Дети стремились в своем живом воображении к иной жизни, полной любви к людям и доброты, к жизни, лишенной постыдных тайн, угроз, к жизни, на которую можно было бы смотреть, все понимая.
Николенька объявил, что существуют муравейные братья и есть условия приема к этим братьям. Условия приема были следующие: во-первых, надо было стать в угол и не думать о белом медведе.
Лева уже становился в разные углы в разных комнатах и все старался, но никак не мог не думать о белом медведе.
Второе условие было: пройти, не оступившись, по щелке между половицами, а третье условие — в продолжение года не видеть зайца — ни живого, ни мертвого, ни жареного на столе. Надо было еще поклясться никому не открывать тайн муравейного братства.
Когда соберутся муравейные братья, когда забудут они о белом медведе и обо всем плохом и станут хорошие, то Николенька возьмет зеленую палочку, на которой написана тайна; эту палочку все вместе отнесут на край оврага, что в Старом заказе, и там на переломе холма закопают у дороги, а сами уйдут на Фанфаронову гору жить хорошей жизнью, в которой не будет ни маленьких, ни больших и все будет говориться прямо, и никогда не будут шептаться, и не будут плакать.

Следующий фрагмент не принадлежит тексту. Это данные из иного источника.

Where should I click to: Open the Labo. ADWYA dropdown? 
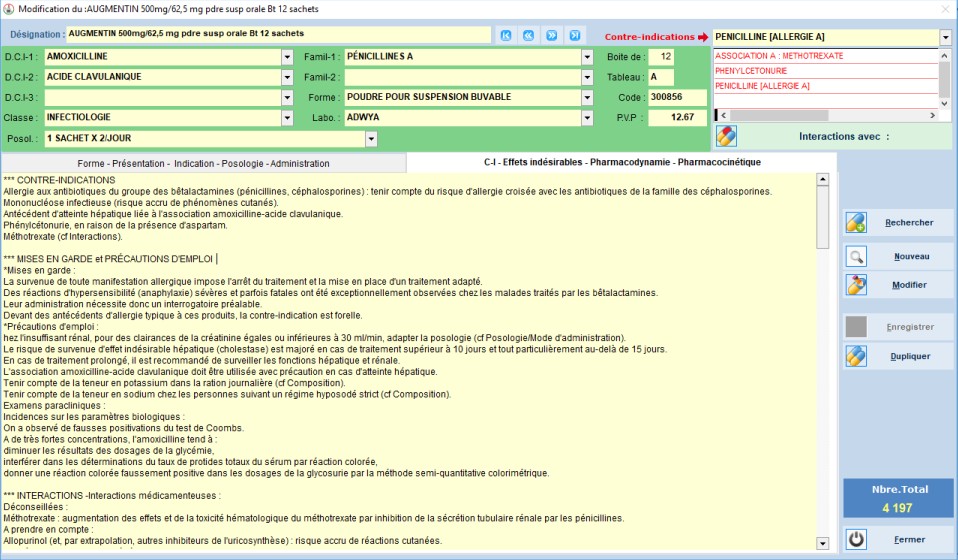(587, 118)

Тогда можно будет выполнить любое свое желанье, а эти желанья надо было высказать заранее. Сережа пожелал уметь лепить лошадей и кур из воска. Митенька пожелал не лепить, а рисовать — все в большом виде, маленький Лева ничего не умел придумать и пожелал все уметь рисовать в малом виде.
Главное было попасть на Фанфаронову гору — там успеем еще придумать самое хорошее.
Где гора — дети не знали: вероятно, за необозримым, блестяще-желтым ржаным полем, еще дальше, за синим лесом.
Она так далеко, что хотя высока, но не подымается над лесом.
Туда можно было дойти, если идти долго всем вместе.
Лева был маленький, как муравей, и понимал только любовь и ласку. Он стал членом муравейного братства на всю жизнь, мечтал найти дорогу в детство, прижаться к людям, как к близким, ни на кого не сердиться, не думать о ненужном белом медведе тщеславия.
Откуда взял Николенька белого медведя?
Дом Толстых при Марье Николаевне был домом читающим. О белом медведе читал отец Тристрама Шенди у Стерна, у того Стерна, который станет любимым писателем молодого Толстого. Старик Стерн хотел воспитать своего сына на анализе мыслей о белом медведе. Но шутки Стерна в семье Толстого превращались в мечту о путях к новой жизни.
Марья Николаевна в письмах часто высказывала мысли, говорящие о том, что Руссо и Стерн ей известны и приучили ее к анализу отношений и к умилению перед добром. Но Марья Николаевна отличалась от своих заморских учителей тем, что она делала так, как хотела, и свою доброту превращала в резкие поступки, которые казались другим людям причудами. В этом она была истинной матерью Льва Николаевича.